_Given text:_
Greenville, South Carolina does a pretty admirable job trying to lower the cost of being informed about local governance.

There’s no getting around the fact, however, that I remain pretty rationally ignorant of what’s happening in my neighborhood. This stands despite my being both a local homeowner and an economist who is intellectually invested in the idea that obstacles to housing construction are a major cause of a wide variety of social ills. The reason for my ignorance remains the same as most peoples: I’m busy.
Many cities have blogs and subreddits that one can follow to keep abreast of local policy. What I really need, though, is a paid liason who’s entire job is to absorb and distill all of these political currents into a single information digest consumable as a quarterly email. Decent chance there are at least 100 homeowners in my area who would pay for such a service. Should you offer such a service?
No, you should not. Why? Because you’d be rendered obsolete within a two years because I’m pretty sure I’m going to be able have a large language model produce exactly that email for me, probably for free.
Everyone keeps looking for “the big use case” for AI and LLMs. Allow me to suggest instead that the big use case is in fact thousands of micro use cases, those tasks for whom we could all use a 3-5 hours per year personal assistant, but such a relationship simply isn’t a net gain given the fixed costs of a retaining an assistant. Some of the big use cases for early AI’s will, in this sense, be similar to Uber or Airbnb: they reduce the fixed costs and transaction costs of personal services.

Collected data
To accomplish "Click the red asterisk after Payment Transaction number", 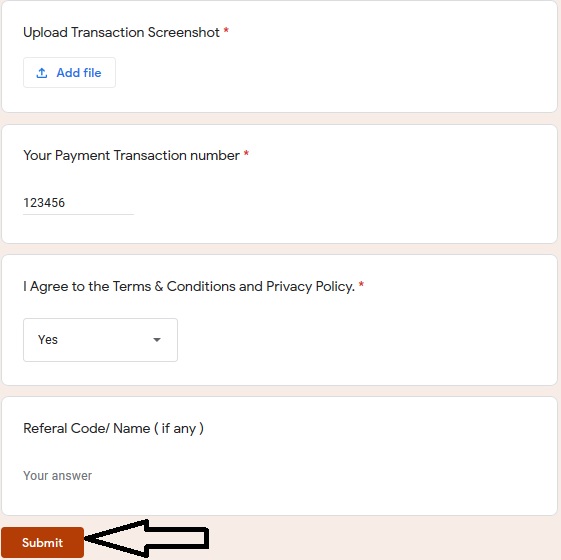I will pyautogui.click(x=246, y=154).
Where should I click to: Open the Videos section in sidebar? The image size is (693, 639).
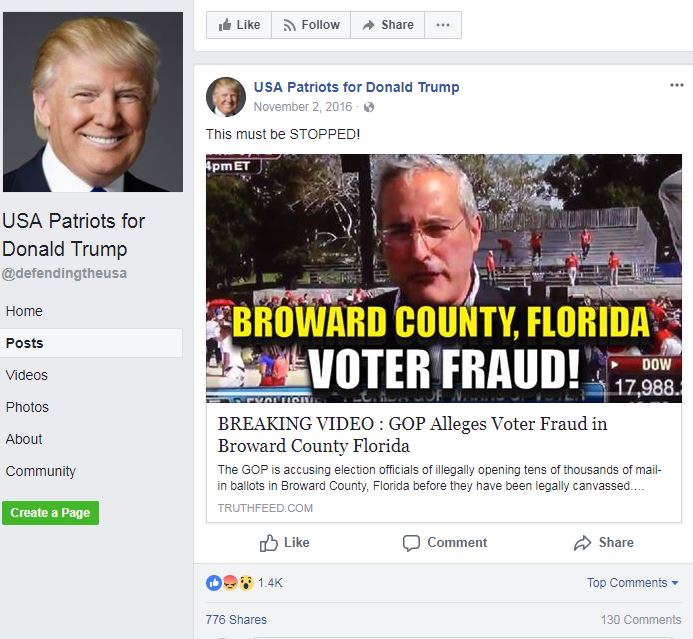point(27,375)
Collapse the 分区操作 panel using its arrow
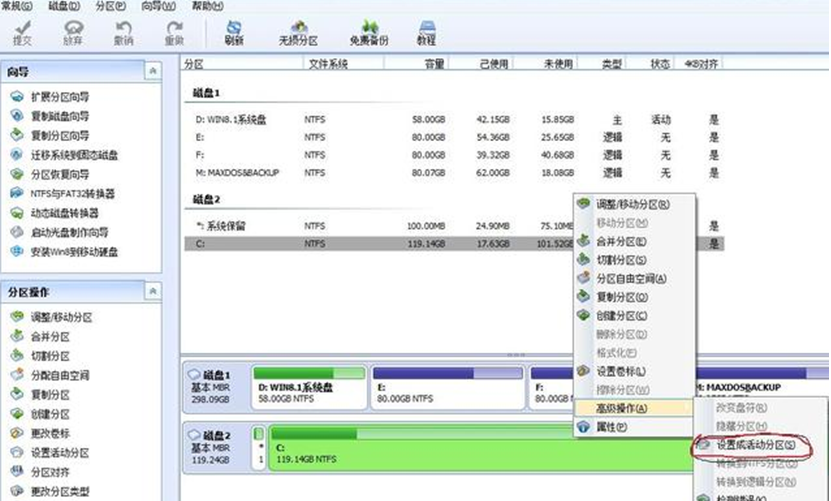The height and width of the screenshot is (501, 831). pyautogui.click(x=152, y=291)
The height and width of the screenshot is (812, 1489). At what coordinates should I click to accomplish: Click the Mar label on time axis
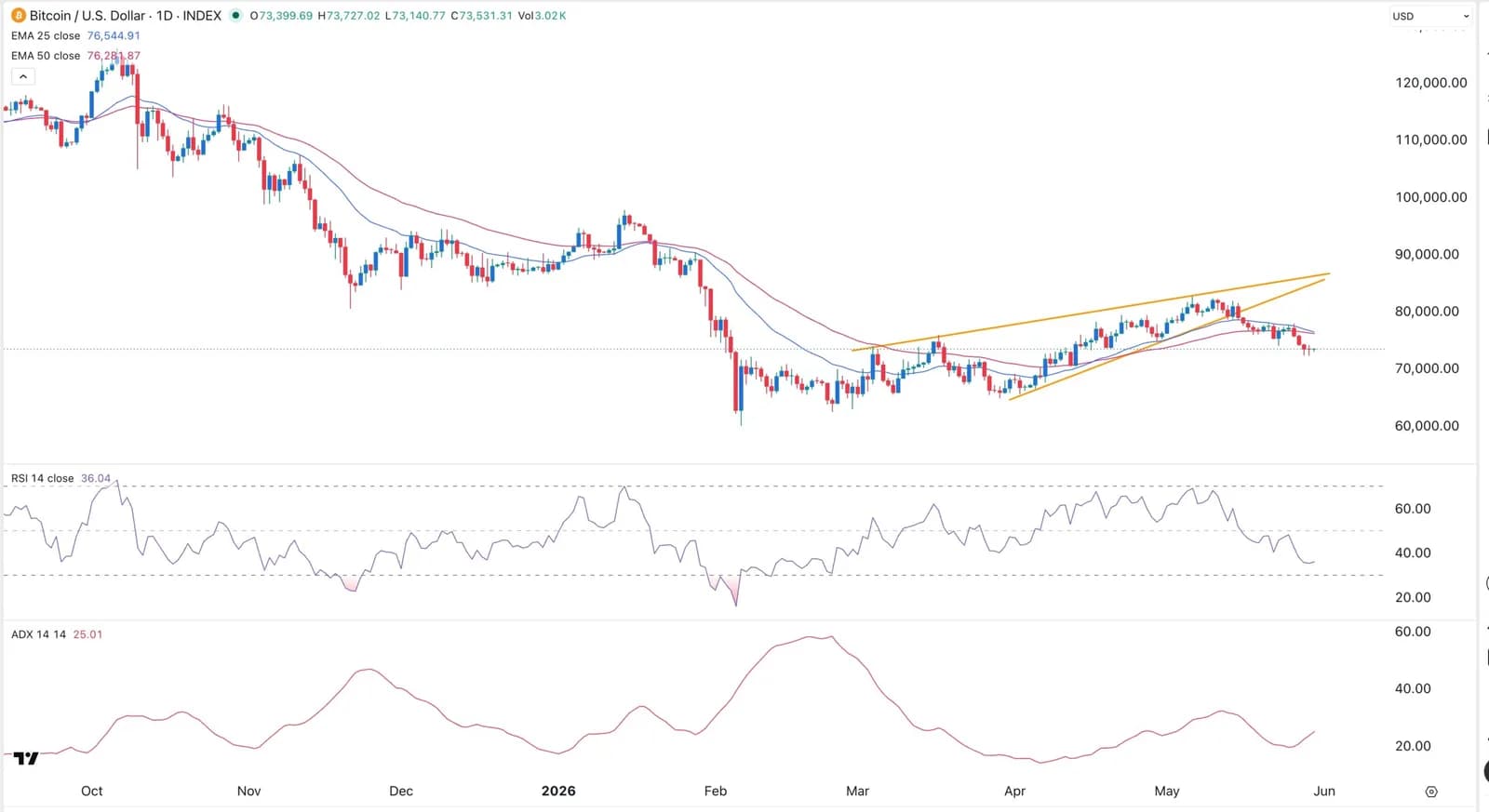(857, 791)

_Problems and tasks:_
1: In the essay on AI and local information, how often would the writer want the paid liaison's digest email to arrive?
2: Resume the essay on AI and local information, starting right after its final sentence.

_Answers provided:_
1: Quarterly.

2:
For me, one of those first personal services provided by Chat GPT or it’s closest rival may simply be telling me who to vote for:
“I am a X year old homeowner in zip code XXXXX. I am single/married with X children of ages [X….X]. I earned X dollars last year. What should I vote for and against in the upcoming election on November 11th?”
I would be very, very scared of tasking Microsoft’s AI, or Google’s, with something as important as voting, because the easiest way to monetize these things is for advertisers to influence the results. Until they make their underlying data sources absolutely transparent, I’ll trust them as much as I do a Google search result.
But maybe the next generation? Presumably large companies that are licensing AI now get a version tailored for their own needs and not influenced by advertisers. I’d hope that the model would trickle down to individual users eventually, and you can buy an AI helper that is actually “yours”.
Anyway I already outsource my political decision-making to various “personal voting assistants”, which are the various political advocacy groups whose causes I support, and they love to publish lists of preferred candidates. (And since they are subject experts, I think AI-assisted research would be actually be a safe productivity boost for them.)